瑠璃光寺(山口市) 

瑠璃光寺

瑠璃光寺・基本情報

住所 〒753-0081 山口県山口市香山町7−1
電話 083-922-2409
最寄り駅 山口駅から車で15分
山号・寺号・本尊 保寧山・瑠璃光寺薬師如来
宗派 曹洞宗

瑠璃光寺・歴史

元々この地にあったのは、大内義弘が石屏子介(周防出身、仏鑑派、入元僧)を開祖に建立した香積寺。義弘が応永の乱で敗死したのち、弟・盛見は兄の菩提を弔うために五重塔をつくった。盛見の戦死後、ようやく塔は完成し、以来大内氏のシンボルとなっている。
しかし、香積寺のほうは藩政時代に萩へ移築されてしまった。現在の瑠璃光寺は、仁保にあった陶弘房の菩提寺。同じく、移築されて来たものである。
香積寺の仏殿は、安芸国へと移築されてしまい、現在安芸国不動院として国宝となっているものがそれである(広島市東区)。
五重塔だけは、今も変わらず、元あった地に佇む。
なお、現在は香山公園として整備され、瑠璃光寺、五重塔はもちろん、明治維新関連施設なども移されて、市民の憩いの場となっている。

瑠璃光寺・みどころ

由来看板


説明板も多数あるのだが、もっとも分かりやすく、ざっくりまとめられたこれイチの看板はこちら。
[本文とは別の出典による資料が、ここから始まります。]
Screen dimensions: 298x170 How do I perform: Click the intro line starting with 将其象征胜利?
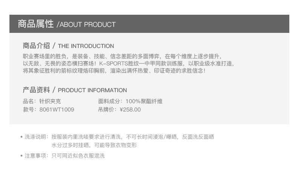click(114, 71)
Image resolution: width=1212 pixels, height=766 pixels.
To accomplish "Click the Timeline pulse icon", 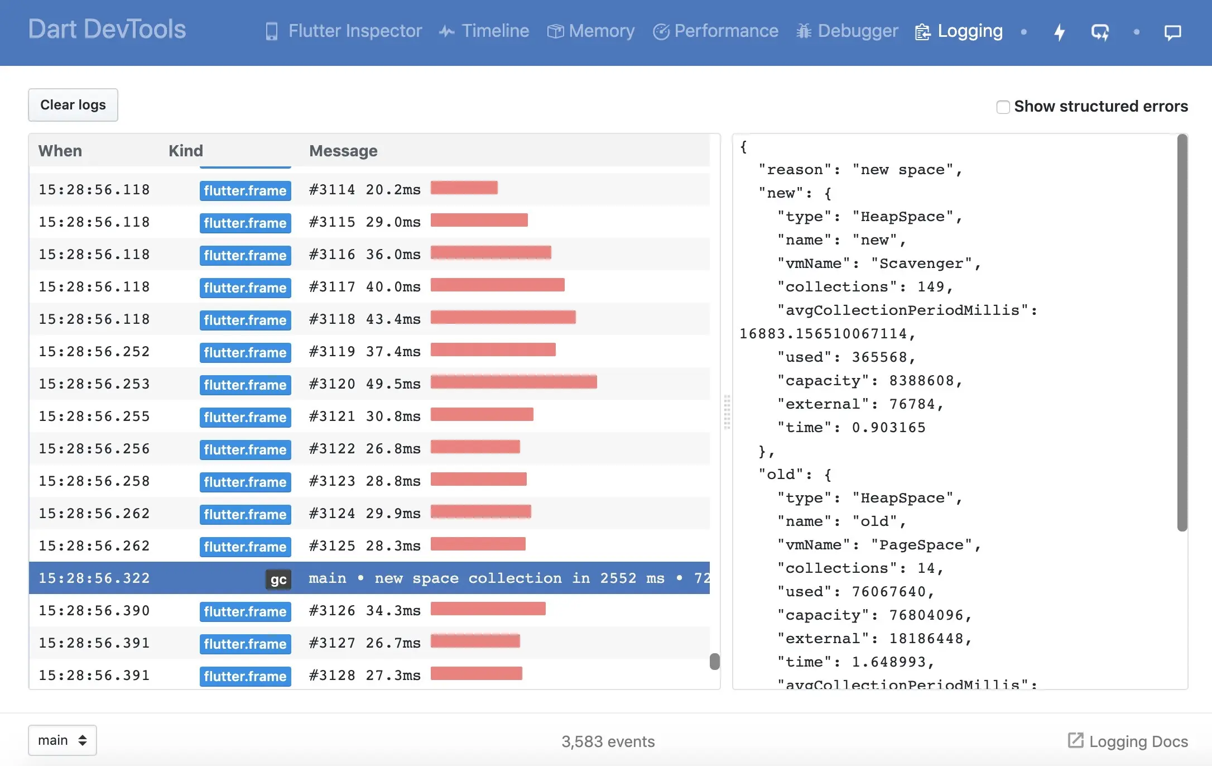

香積寺と瑠璃光寺の関係、それぞれの寺の由来と現状がすべて、コンパクトにまとめられている。

五重塔


手前の池に漣がたっているかどうかで、水面に映る塔の姿が変わるので、
カメラを片手にシャッターチャンスを待ち続けるファンも。
池に漣がたっていないお陰で、鏡のような水面に塔が映っている奇跡の一枚。

山口に来て、五重塔を見ない人はまずいないだろう。
塔は再建当時の姿のままで残されており、今に伝わる貴重な文化財だ。

花咲く春も、紅葉の秋も、五重塔はいつ来ても美しい。
そして、時間によってその姿を変える。

写真家たちは毎日この場所に足を運び、四季折々時々刻々と姿を変える、でも、いつ、どこから見ても美しいこの塔の姿を写し取って行く。手前の池は、吹く風によって波立っていることが多く、鏡のような水面に映る塔の姿に出会えることは珍しいそうである。偶然にもその稀なるワンシーンに行き会い、興奮して声をかけて来てくださった愛好家とともにシャッターを押した。これが、ただのスマートフォンではなく、高機能のデジタルカメラであり、撮影者の技術も高ければ……と残念に思う。

瑠璃光寺資料館


瑠璃光寺に来て、資料館を通過してはならない。
なお、売店で素敵なポストカードを販売しておいでなのも、資料館の方々。春の花、夏の青葉、秋の紅葉、冬の雪、春夏秋冬折々の美しい五重塔の写真をほぼあるだけ買い占め。中には、空に虹がかかっている奇跡のような一枚も。

本堂


瑠璃光寺は陶弘房の菩提寺であるため、その念持仏・薬師如来が本尊。
ちなみに、薬師如来様は瑠璃光浄土におられる。寺名の由来は多分これだ。

大内弘世公像


山口に本拠を移したのは、弘世公というのが通説。
市内には弘世公創建の寺院が数え切れないほどある。
恐らく、市民が一番好きな大内家当主の一人。
ゆえに、市街を見渡すこの場所に、堂々とこの巨大な像が建っている。

枕流亭


「ちんりゅうてい」と読む。「明治維新史跡」に指定されている。
旧安部家の離れで、元は一の坂川河畔にあったのがその名の由来、とある。
かつて、この建物の中で、明治維新の有名どころが集まって話し合いがもたれたという。
建物は、昭和年間にこの地に移築された。
こうしてみると、香山公園は大内家ゆかりの云々ではなくて、山口市民のものであって、どの時代の何でも、貴重なものはここに集められるんだな、と感じる。
歴史の流れを感じる。イマドキの民の憩いの広場、香山公園。五重塔と一緒に、他県民に自慢しよう。